Im soziopolitischen Layer drängt sich natürlich die viel zitierte rasch wachsende „Exhibitionsgesellschaft“ der elektronischen Mediengeneration auf.
Der Mensch der sich nur in seiner Konnektivität mit einem möglichst grossen elektronischen Sozialnetz in der Welt beziehungsweise existent fühlt. Ich will hier die Hintergründe wie z.B. das Manko an physischen Sozialkontakten etc. nicht weiter erörtern. Diese Diskurse finden sowieso anderswo zur Genüge statt und können als bekannt vorausgesetzt werden. Das Private Leben im Schaufenster, auf dem Display, lässt sich mit all seinen Blüten auf My Space, Facebook, YouTube und den unzähligen Blogs, und Internetforen täglich studieren.
Realityshows im Fernsehen waren da Anfang und jetzt noch Spitze des Eisbergs einer fast schon an Verzweiflung grenzenden Exhibitionismusdrangs der vor eigener Erniedrigung nicht zurückschreckt und das Ringen um Existenz abbildet. Damit auch etwas archaisches bekommt.
Dieser Sozialzustand steht in eigentümlicher Verbindung mit dem erschreckend rasant zunehmenden Überwachungsproblem, heisst Überwachungsoverkill und dem individuellen Kampf um Privatsphäre.
Hier wird auch die politische Konfliktzone sichtbar die zwischen zynischen selbstzerstörerischen Machtapparaten mit den dazugehörigen Führungsmenschen der Biopolitik und unappetitlichen Nebenerscheinungen und den einzelnen Individuen die diesen immer hilfloser ausgesetzt sind.
Dieses wird im Schaufesnter abstrakt. Abstrahiert, lassen sich die großen Gegenwartsprobleme auf Menschen zurückführen die den Respekt vor dem eigenen zur Welt kommen verloren haben , was jeder Zukunft die Perspektive nimmt.
Der resultierende Zynismus als Flucht vor dem eigenen Verlust, lässt sich auch im Kunstkontext immer häufiger finden! Im Kontext von NO COMMENT wird ein Zur-Welt-kommen zum abstrahierten Geschehen. Die Stille Bescheidenheit des individuellen ankämpfens gengen die Kapitulation vor den eigentlichen Problemen das minimalste Erfolgschance zu nutzen versucht.
Vielleicht ist es das was die, hier im Forum - bereits öfters erwähnte Melancholie oder Traurigkeit auslöst.
Auf der anderen Seite gibt die Versuchsanordnung auch eine Projektionsfläche für den menschlichen Hang zum Eskapismus, den ich auch hier in einpaar Kommentaren herauszuhören meine.
Ich will das gar nicht verurteilen, es ist nur verständlich.
Aber der Rückzug in eine eigentlich kindliche Märchenwelt, das Kind-bleiben-wollen
Steht dem Prozess, Progress des zur-Welt-kommens, das ja auch für die Einzelperson kein einmaliger Akt sondern permanentes Geschehen ist - ebenso im Weg.

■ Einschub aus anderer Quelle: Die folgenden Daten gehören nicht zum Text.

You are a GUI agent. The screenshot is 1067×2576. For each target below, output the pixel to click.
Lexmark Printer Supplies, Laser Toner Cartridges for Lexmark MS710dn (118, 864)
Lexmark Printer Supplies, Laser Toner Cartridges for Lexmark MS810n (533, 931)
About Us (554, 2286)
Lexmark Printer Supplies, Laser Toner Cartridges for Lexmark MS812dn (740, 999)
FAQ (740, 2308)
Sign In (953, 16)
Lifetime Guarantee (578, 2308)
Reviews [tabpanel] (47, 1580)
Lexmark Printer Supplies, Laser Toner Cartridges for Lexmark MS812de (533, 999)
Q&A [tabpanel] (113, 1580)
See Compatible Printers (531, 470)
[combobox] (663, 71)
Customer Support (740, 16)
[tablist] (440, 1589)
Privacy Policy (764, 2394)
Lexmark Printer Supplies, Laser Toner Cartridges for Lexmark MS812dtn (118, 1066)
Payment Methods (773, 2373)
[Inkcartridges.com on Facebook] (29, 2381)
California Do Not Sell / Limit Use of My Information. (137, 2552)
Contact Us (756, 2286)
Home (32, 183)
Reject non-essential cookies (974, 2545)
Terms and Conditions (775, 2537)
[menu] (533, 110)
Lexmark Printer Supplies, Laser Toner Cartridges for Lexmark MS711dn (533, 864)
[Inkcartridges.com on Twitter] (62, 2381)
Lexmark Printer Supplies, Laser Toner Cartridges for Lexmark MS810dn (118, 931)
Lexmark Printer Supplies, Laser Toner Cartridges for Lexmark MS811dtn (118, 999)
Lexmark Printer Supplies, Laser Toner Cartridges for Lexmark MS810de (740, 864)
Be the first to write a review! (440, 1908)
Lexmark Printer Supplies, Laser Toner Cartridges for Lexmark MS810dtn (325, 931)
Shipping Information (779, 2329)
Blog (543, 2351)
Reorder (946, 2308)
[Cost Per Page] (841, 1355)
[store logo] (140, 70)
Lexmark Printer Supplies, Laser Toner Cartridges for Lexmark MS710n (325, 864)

Hier ist in der Situation ein Spannungsfeld hergestellt das sofort, wenn ich mich an den Ort begebe begreifbar wird
– durch die einfache Gegenüberstellung der PassantenInnen die einen zugigen Durchgang zielgerichtet passieren (müssen) und der zu extremster Langsamkeit gedehnten Aktion, die teilweise nur durch die Spuren und Zeichen die sie hinterlässt wahrnehmbar wird.
Die extremen Geschwindigkeitsunterschiede sind Elemente der Situation die die elementaren Interessenskonflikte erscheinen lassen. Die Beharrlichkeit an kleinen Dingen, bewusst abseits des Rampenlichts, in die Öffentlichkeit zu stellen erzeugt die Installation.
Es ist also nicht nur die Aktion und das sich daraus ergebende Objekt sondern erst die Situation in der der Kontext entsteht.
Spuren hinterlassen und Landkarten zeichnen ist einfache Handlung und Performance.
Das Ambiente erinnert vielleicht an den spanischen Maler Tapies, nur das es den zeitgenössischen Kontext bereits eingeschrieben hat.
Es wird hier nicht behauptet das es sich um ein Werk – der bildenden Kunst – handelt.
Sondern ist der vergänglicher Prozess einer Performance, ohne aber die Behauptung eine Performance ein Akt von Bühnenkunst zu sein aufstellt.
Begriffe die schon seit hundert Jahren nicht mehr haltbar sind und nur im Kontext des Marktes Sinn machen und sozusagen wider besseren Wissens nur durch Behauptung bestehen können, entblößen sich angesichts eines durchlöcherten Packpapiers.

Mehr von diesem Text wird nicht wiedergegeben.